[Requirements]:
1. In the forum thread about warpAffine below, what does the reply recommend as the simplest way forward?
2. List the operations the poster names as being applied to the same frame in the forum thread about warpAffine below.

[Text segment]:
Thanks for your help. You are all rigth, returning new UMat it works ok.

dstImg = cv.warpAffine(srcUMat, matrixTransfrom, (width, height))
cv.imshow("SrcUMat -> Zoom", dstImg)

I’m in version 4.9. I’ll build 4.10 and check again if it fails. Since I’m using Opencv with Gstreamer backed I have to rebuild from sources.

With regards,

eh, you can just install a prebuilt package. no need for gstreamer for this test. create a virtual env and pip install opencv-python


I have updated to EmguCv 4.9 and also to OpenCv 4.10 and I have tested the issue in both versions.

If seems the issue is there on both versions. As you said using different UMat for output I can bypass the bug.

dstImg = cv.warpAffine(srcUMat, matrixTransfrom, (width, height))
cv.imshow("SrcUMat -> Zoom", dstImg)

I have also opened the issue in Github.

Hi @crackwitz

Thanks for posting on the issue!

It’s a bad practice to use same UMat for input and output?

I’m doing this because I have multiple actions to same frame (WarpAffine, Rotate, DrawLines …)

If I do it with different input and output I have to create more intermediate variables or cotinusly change reference to the input one…

With regards,

in-place is suitable for few algorithms.

for most algorithms, “asking for” in-place is impossible, even in principle.

warpAffine is one such function. if it supports in-place, that’ll surely translate to an internal allocation.

you can keep buffers (mats, umats) around for as long as you need. the simplest way forward is to have two buffers, and use them in turn.

[Collected data]:

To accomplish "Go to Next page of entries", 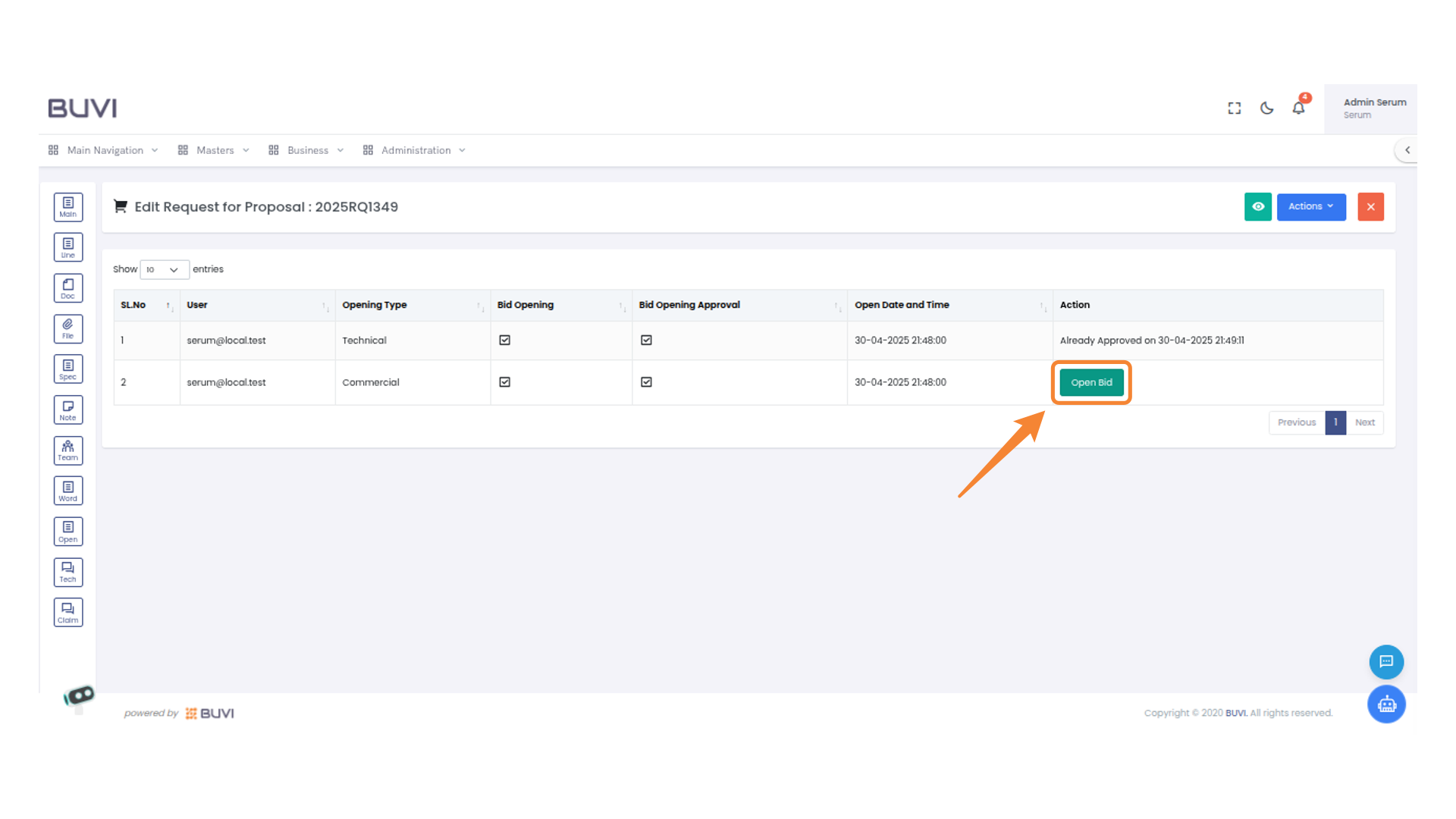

[Responses by task]:
1. Keep two buffers and use them in turn.

2. WarpAffine, Rotate, DrawLines